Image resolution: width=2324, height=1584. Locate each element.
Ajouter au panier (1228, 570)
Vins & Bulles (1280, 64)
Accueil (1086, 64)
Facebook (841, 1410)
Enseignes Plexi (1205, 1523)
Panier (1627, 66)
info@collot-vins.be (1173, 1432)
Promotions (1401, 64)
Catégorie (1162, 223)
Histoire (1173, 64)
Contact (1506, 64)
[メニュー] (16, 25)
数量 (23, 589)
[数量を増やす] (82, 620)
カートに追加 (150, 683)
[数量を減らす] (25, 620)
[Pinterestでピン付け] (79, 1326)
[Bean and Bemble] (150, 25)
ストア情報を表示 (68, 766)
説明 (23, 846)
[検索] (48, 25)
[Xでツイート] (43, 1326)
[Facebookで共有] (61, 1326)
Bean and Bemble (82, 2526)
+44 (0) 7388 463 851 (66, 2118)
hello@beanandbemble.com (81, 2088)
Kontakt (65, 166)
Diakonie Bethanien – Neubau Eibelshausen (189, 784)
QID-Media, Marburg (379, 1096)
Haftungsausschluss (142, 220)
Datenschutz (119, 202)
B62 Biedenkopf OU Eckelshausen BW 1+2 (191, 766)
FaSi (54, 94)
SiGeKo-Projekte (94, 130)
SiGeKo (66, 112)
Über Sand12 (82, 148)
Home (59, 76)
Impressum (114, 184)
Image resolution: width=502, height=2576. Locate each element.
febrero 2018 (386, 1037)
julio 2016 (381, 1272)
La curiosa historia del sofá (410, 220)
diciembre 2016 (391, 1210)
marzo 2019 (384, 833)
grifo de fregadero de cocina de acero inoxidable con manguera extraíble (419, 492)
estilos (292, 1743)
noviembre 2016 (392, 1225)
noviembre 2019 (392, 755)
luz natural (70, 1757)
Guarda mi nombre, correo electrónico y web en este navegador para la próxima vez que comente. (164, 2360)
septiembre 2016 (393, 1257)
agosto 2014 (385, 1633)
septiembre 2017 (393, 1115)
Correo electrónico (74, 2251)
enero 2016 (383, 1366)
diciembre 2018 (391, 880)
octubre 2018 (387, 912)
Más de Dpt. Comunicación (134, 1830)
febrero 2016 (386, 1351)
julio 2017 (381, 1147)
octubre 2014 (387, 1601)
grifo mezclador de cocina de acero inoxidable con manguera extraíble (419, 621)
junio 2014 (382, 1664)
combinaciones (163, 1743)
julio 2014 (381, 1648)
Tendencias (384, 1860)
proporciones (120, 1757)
◆ ◆ ◆
#### [Problem requirements]
Using the entries above, repeat only the lines from the one containing "QID-Media, Marburg (379, 1096)" through the one containing "Impressum (114, 184)", end lines included.

#### [Response for this exercise]
QID-Media, Marburg (379, 1096)
Haftungsausschluss (142, 220)
Datenschutz (119, 202)
B62 Biedenkopf OU Eckelshausen BW 1+2 (191, 766)
FaSi (54, 94)
SiGeKo-Projekte (94, 130)
SiGeKo (66, 112)
Über Sand12 (82, 148)
Home (59, 76)
Impressum (114, 184)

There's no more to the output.